Transcribe the listing below in full, exactly, with no images.
■ ■ ■
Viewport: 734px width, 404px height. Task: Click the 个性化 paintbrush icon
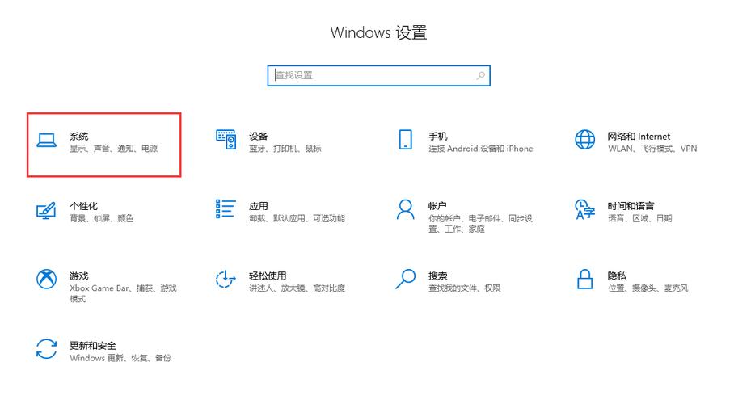coord(46,210)
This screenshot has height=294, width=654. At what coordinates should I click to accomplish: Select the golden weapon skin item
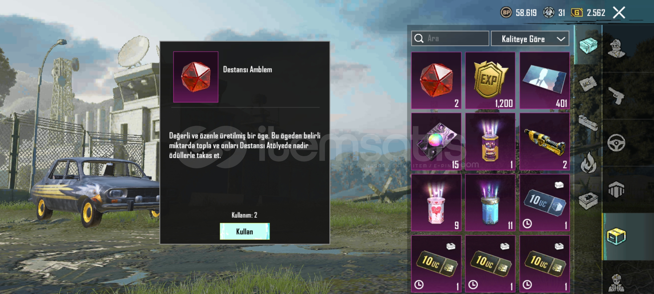click(x=544, y=142)
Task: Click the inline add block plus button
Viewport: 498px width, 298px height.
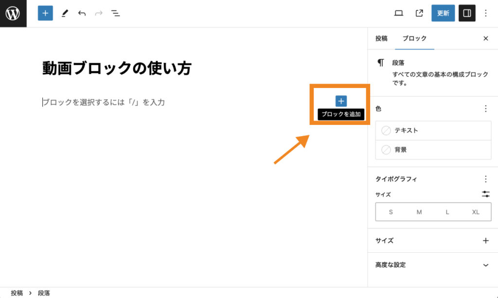Action: tap(341, 101)
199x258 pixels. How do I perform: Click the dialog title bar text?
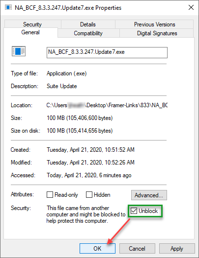(68, 8)
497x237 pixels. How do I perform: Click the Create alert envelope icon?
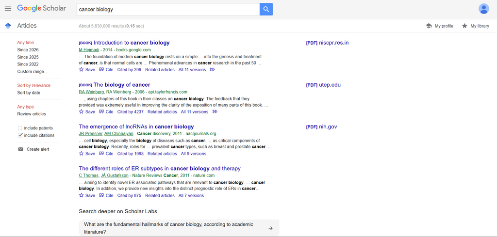(x=20, y=149)
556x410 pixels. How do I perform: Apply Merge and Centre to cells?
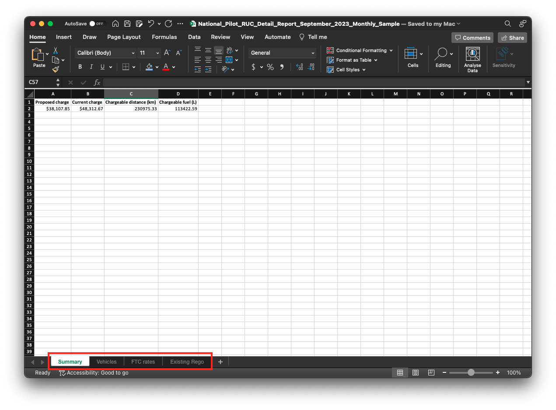click(229, 60)
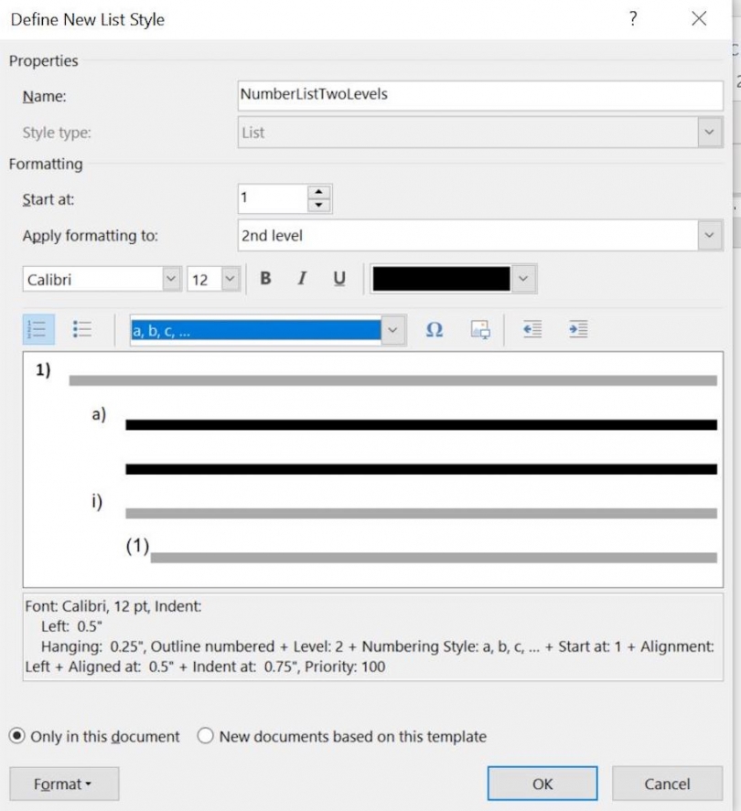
■ ■ ■
▸ Response to the task
Viewport: 734px width, 404px height. Task: Click the 个性化 paintbrush icon
coord(46,210)
This screenshot has height=294, width=654. At what coordinates should I click to accomplish: Select the golden weapon skin item
click(x=544, y=142)
Task: Click the inline add block plus button
Viewport: 498px width, 298px height.
Action: tap(341, 101)
199x258 pixels. How do I perform: Click the dialog title bar text?
(68, 8)
497x237 pixels. How do I perform: Click the Create alert envelope icon?
(x=20, y=149)
556x410 pixels. How do I perform: Apply Merge and Centre to cells?
click(229, 60)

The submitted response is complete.